The Angelus by Millet

The Angelus

    God grants each of a special set of gifts, one of the most amazing gifts to me is the ability to depict an everyday occurrence in a profound manner that it causes you to stop and reflect on what you are seeing or experiencing. It could be by book, film, photographs, drawing or painting. This painting is a wonderful depiction of giving praise to God.  The subject matter always makes me stop and look a little closer to the painting. The subject is beautiful:  a man and a woman are reciting the Angelus in a quiet field. Because they have paused in the middle of working, all the tools of their labor–a potato fork, basket, sacks, and a wheelbarrow–are right beside them. What is the meaning behind the name of the painting, The Angelus is?

Millet reportedly wrote of the painting, “The idea for The Angelus came to me because I remembered that my grandmother, hearing the church bell ringing while we were working in the fields, always made us stop work to say the Angelus prayer for the poor departed very religiously and with cap in hand.”

The painter, Jean François Millet, was born in Gruchy near Gréville on Oct. 4, 1814. His parents were peasants, and he grew up working on a farm. In 1837 Millet moved to Paris to study painting.
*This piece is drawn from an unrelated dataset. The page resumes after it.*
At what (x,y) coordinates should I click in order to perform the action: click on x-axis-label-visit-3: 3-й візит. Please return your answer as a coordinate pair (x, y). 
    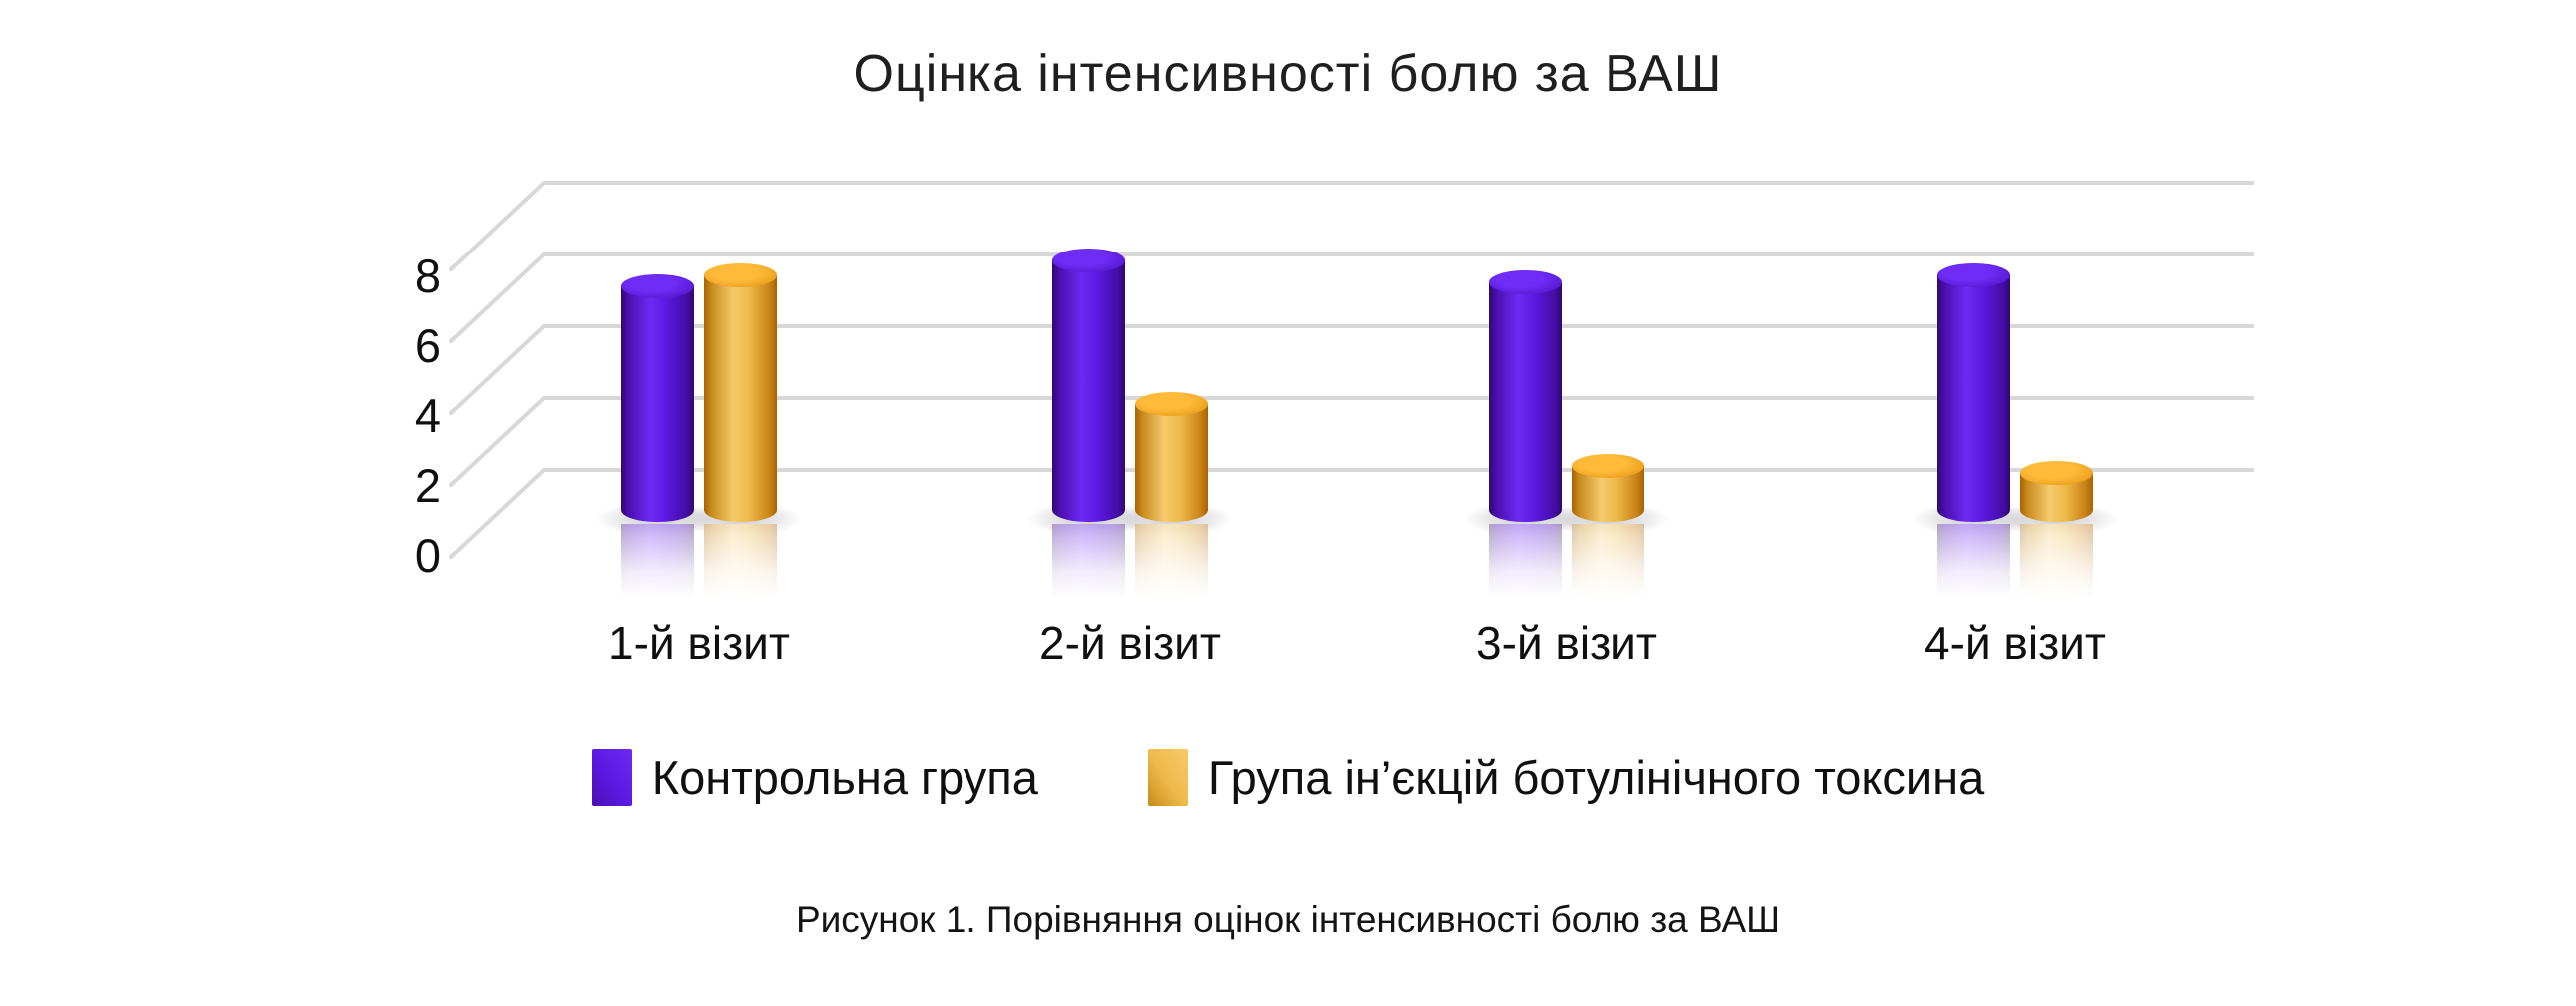
    Looking at the image, I should click on (1566, 643).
To learn the traditions of classical and religious painting, he entered the studio of Paul Delaroche, a successful academic imitator of the revolutionary romanticist Eugène Delacroix. He and Delacroix were not a successful pairing but Millet stayed on in Paris, supporting himself by making pastel reproductions of rococo masters, occasional oil portraits, and commercial signs. During the 1840s Millet’s painting gradually shifted from classical and religious subjects to scenes of the rural and peasant life with which he was familiar. As it did, he gained increasing support and recognition from other painters in his generation. Among these were Narcisse Diaz de la Peña and Théodore Rousseau, two landscape painters who were instrumental in forming the loose association of artists known as the Barbizon school. Millet and the other Barbizon artists resisted the grand traditions of classical and religious painting, preferring a direct, unaffected confrontation with the phenomena of the natural world. During the 1830s and 1840s their works were generally regarded as crude, unfinished, and unacceptable to the official tastes of the Parisian Salons. After mid-century, however, the Barbizon artists slowly gained increasing recognition, and their achievement became an important inspiration for the younger generation of impressionists. Millet moved to Barbizon in 1848. The village was his home for the rest of his life, and he died there on Jan. 20, 1875.

The story the Angelus tells is first of all one of willingness, of actively embracing a task at hand, just as Mary rose to her calling as Mother of God. She not only conceived but, as the prayer continues, exclaimed, Be it done unto me according to thy word. Second, the prayer is one of embodiment and immanence: And the Word became flesh / And dwelt among us. This is an old devotion that was already well established 700 years ago. The Angelus originated with the 11th-century monastic custom of reciting three Hail Marys during the evening, or Compline, bell. The first written documentation stems from Italian Franciscan monk Sinigardi di Arezzo (died 1282). Franciscan monasteries in Italy document the use in 1263 and 1295. The current form of the Angelus prayer is included in a Venetian Catechism from 1560. The older usages seem to have commemorated the resurrection of Christ in the morning, his suffering at noon and the annunciation in the evening.  In 1269, St Bonaventure urged the faithful to adopt the custom of the Franciscans of saying three Hail Marys as the Compline bell was rung. The picture, even after interrupting work with a divine injunction, the prayer insists that the divine is also present in the people and things at hand, however fleshy and messy they appear. Upon returning to work, then, we take that incarnation with us.

From the tones of the colors, the humbleness of the people and the innocence of the surroundings this painting express a devotion and commitment to their Faith. That is always a beautiful thing.